Senin, 29 Juli 2019

Musim haji berkorban di Makkah


Bagaimana Jamaah Haji Berqurban

Bismillah was shalatu was salamu ‘ala Rasulillah, wa ba’du,

Sebelum kita membahas qurban bagi jamaah haji, ada bagian yang perlu kita pahami, bahwa ketika idul adha, ada 2 sembelihan yang dilakukan kaum muslimin,

[1] Berqurban (al-Udhiyah). Kegiatan ini dilakukan oleh kaum muslimin sedunia. Sesuai dengan aturan sebagaimana yang telah dipahami.

[2] al-Hadyu adalah sembelihan yang dihadiahkan untuk tanah suci Mekah dalam rangka beribadah kepada Allah. Dagingnya dibagikan ke fakir miskin di sekitar kota Mekah. Tidak semua jamaah haji disyariatkan menyembelih hadyu. Diantara yang diwajibkan menyembelih hadyu adalah jamaah haji tamattu’ atau qiran. Seperti jamaah haji Indonesia, yang umumnya mengikuti program tamattu’.

Ulama berbeda pendapat, apakah jamaah haji disyariatkan untuk berqurban ataukah tidak?

Pendapat pertama, jamaah haji, meskipun diwajibkan menyembelih hadyu, dia juga boleh berqurban. Baik qurbannya disembelih di tanah haram atau di tanah air. Ini merupakan pendapat jumhur ulama.

An-Nawawi menyebutkan,

Imam as-Syafii mengatakan dalam Bab ad-Dhahaya dalam kitab Mukhtashar al-Buthi, ‘Berqurban itu sunah bagi mereka yang memiliki kelonggaran diantara kaum muslimin, baik dia tinggal di perkotaan, desa, yang sedang safar maupun tidak safar, para jamaah haji di Mina maupun di tempat lainnya yang menyembelih al-Hadyu atau yang tidak menyembelih hadyu.‘ (al-Majmu’ Syarh al-Muhadzab, 8/383).
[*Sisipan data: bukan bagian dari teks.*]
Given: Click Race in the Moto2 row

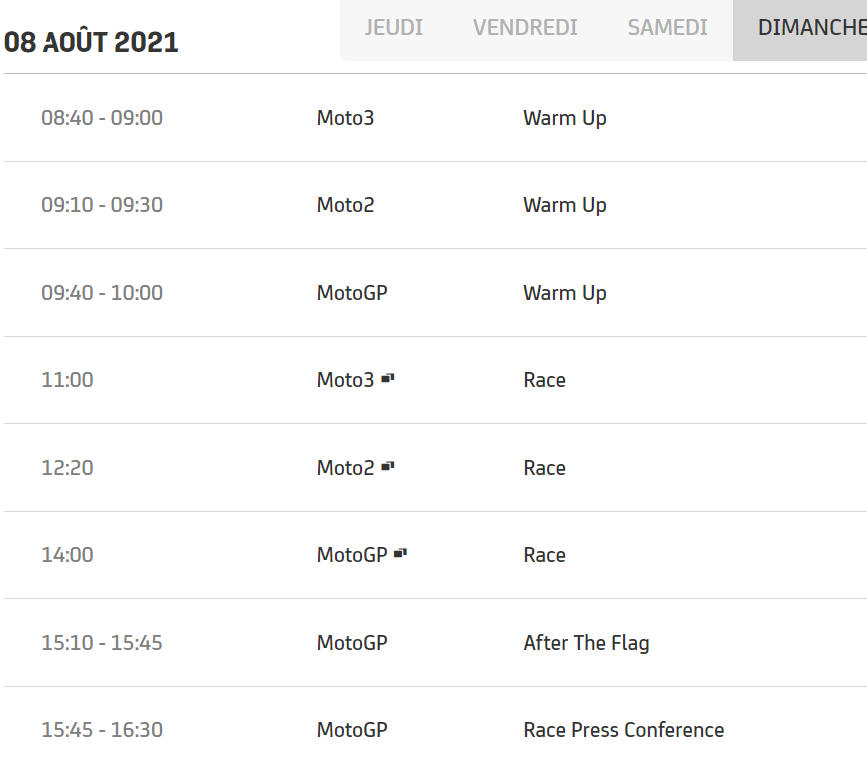Looking at the screenshot, I should point(544,468).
Pendapat kedua, jamaah haji tidak disyariatkan untuk berqurban.

Semua kaum muslimin disyariatkan berqurban kecuali jamaah haji. Ini merupakan pendapat Imam Malik dan pandapat al-Abdari dari kalangan Syafiiyah.

An-Nawawi mengatakan,

Adapun pendapat al-Abdari, berqurban hukumnya sunah muakkad bagi setiap muslim yang memilki kemampuan, yang tinggal di perkotaan, pedesaan, maupun musafir, kecuali jamaah haji. (al-Majmu’ Syarh al-Muhadzab, 8/383).

Sementara pendapat Imam Malik dinyatakan dalam al-Mudawwanah.

Syahnun bertanya kepada Ibnul Qasim,

Syahnun: “Apakah musafir juga disyariatkan untuk berqurban menurut Imam Malik?”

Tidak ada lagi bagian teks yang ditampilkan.